Hi guys this is just from p1 of my trig book, which I'm trying to relearn, but I'm already stumped. Please help me to remember how this makes sense: d= 16t^2 where d is in feet and t is in seconds. Because as I remember it, d= r*t So my question is in what circumstance can r ever equal t in order to make up t^2? Does this have to do with g (is it g?) being 10m/s^2 ? .......................................... The full text: When an object is dropped, the distance it travels depends upon the amount of time elpased since its release. For a given time t, the approx. dist d is given by the equation d = 16t^2, where d is in feet and t is in seconds. The solutions to the equation d=16t^2 can be written as ordered pairs (t,d), such as { (1,16), (2,64), (3,144) ...}. A set of ordered pairs of numbers is called a relation. The set of replacements for the first variable is called the domain of the relation.... ........................................ Sorry this is so basic but im really blank.
But a=g=9.8~10=/=16, so if his question is really a free falling problem, how come you can get d=16t^2 but not d=10t^2?
The text of her problem gives \(d=16t^2\), so it is not free falling in the Earth gravitational field but in a stronger field. BTW, if it were Earth, then the equation is \(d=\frac{gt^2}{2}\), so, it cannot be d=10t^2.
\(d = 16 \, \textrm{feet} \, \left( \frac{ t }{1 \, \textrm{second}} \right)^2 \\ d = k t^2 , \quad \quad \quad k = 16 \, \textrm{feet} \cdot \textrm{seconds}^{\tiny -2}\) This describes a particular relationship between d and t. By including the units and not just the numbers, one can ensure the relationship has the same physical interpretation by anyone and time and distance aren't interpreted as hours and kilometers, respectively. That is the equation for a constant rate of change of distance (speed). It only applies in the special case when the speed is constant. For falling objects, the speed gets faster as time passes. For example if an object falls distance D in the first second, it falls 3D in the next second, and 5D in the second after that for totals of D, 4D and 9D at the end of 1,2,and 3 seconds respectively. Here, on the surface of the Earth, D happens to be very close to 16 feet. The relationship for constant acceleration, a, and some starting velocity, u, is \(d = u t + \frac{1}{2} a t^2\) So \(a = g = 10 \, \textrm{m} \cdot \textrm{s}^{\tiny -2} = 32.8084 \, \textrm{feet} \cdot \textrm{s}^{\tiny -2}\) is just about the same thing (to rounding) as saying \(\frac{1}{2} a = \frac{1}{2} g = 16 \, \textrm{feet} \cdot \textrm{s}^{\tiny -2} = 4.8768 \, \textrm{m} \cdot \textrm{s}^{\tiny -2} \) . Of course in this example \(u = 0\). Thanks for this. Too many people cut out important parts of the context.
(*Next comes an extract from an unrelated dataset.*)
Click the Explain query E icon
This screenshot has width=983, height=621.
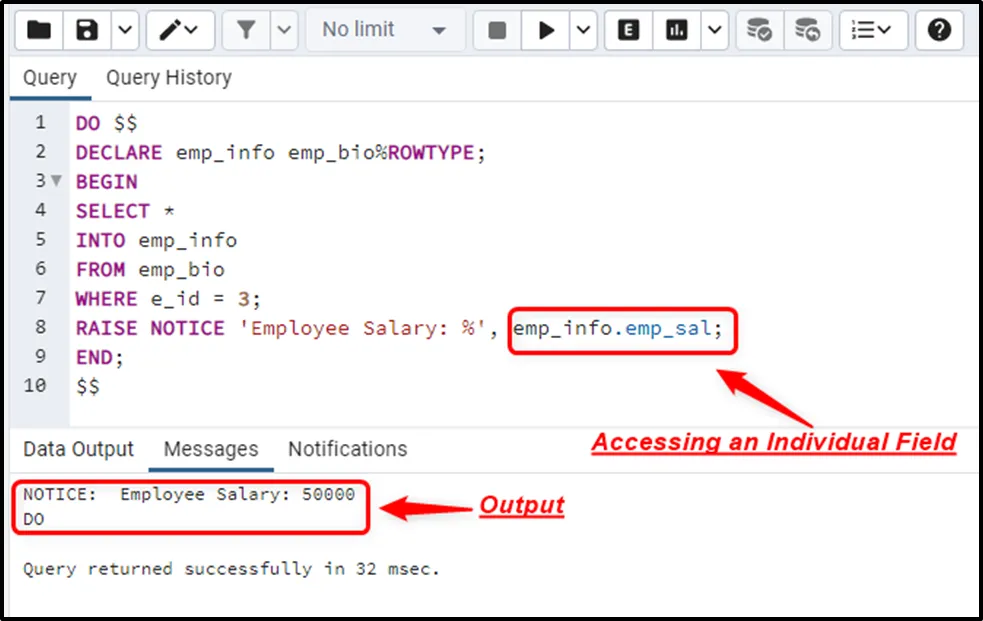point(629,30)
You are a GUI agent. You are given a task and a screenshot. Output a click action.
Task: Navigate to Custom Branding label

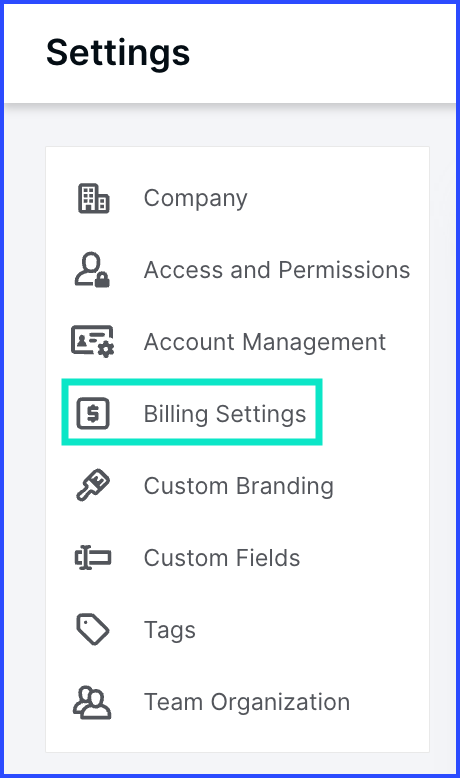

V=Final velocity, U=Initial velocity. Do you have a problem understanding what initial and final velocity are? The equations I posted are 100% accurate, so if you are saying something is nonsense it isn't the equations I posted, it's some other nonsense of yours. That is unless you care to backup your claim that something I posted is nonsense?
I didn't cut and paste anything. Some of those equations are well known, and some of those I worked out myself. Edit, Maybe you fail to see why there is 4 of each?
I didn't fail to notice anything, I gave the equations that are accurate. Your ignorance of the difference between initial and final velocity is laughable, and is causing you to make unsound judgements about me. Get a clue!
You copied a long list of generic equations. You failed to notice that the exercise requires zero initial speed. You claim that you "worked out" the equations by yourself. Your inability to do any math is well documented. OK, let's test that: how did you get \(d=vt-\frac{1}{2}at^2\). Let's see the steps, it is very simple math. Let's see if you can do it.
No free lessons for you. If you claim I copied and pasted, then post the link where I got them, otherwise you're just talking crap, as usual!
...yet no link. The only thing the reader is to assume is that you are making unsubstantiated assertions, ie talking crap! You like that "no free lessons" bit? I was actually laughing out loud!
You posted a JPEG, you are unable to do tex and you are unable to do math. Your inabilities are well documented.
Still no link. Maybe if AN would make a presence he could verify, because I specifically asked him to check my work, about a year ago. I made the tex here and made a pic of the tex. So you're back to where you started, talking crap! It always comes back to you talking crap!
So, you should have no difficulty in "working out" \(d=vt-\frac{1}{2}at^2\). But you can't. Your inability is well documented.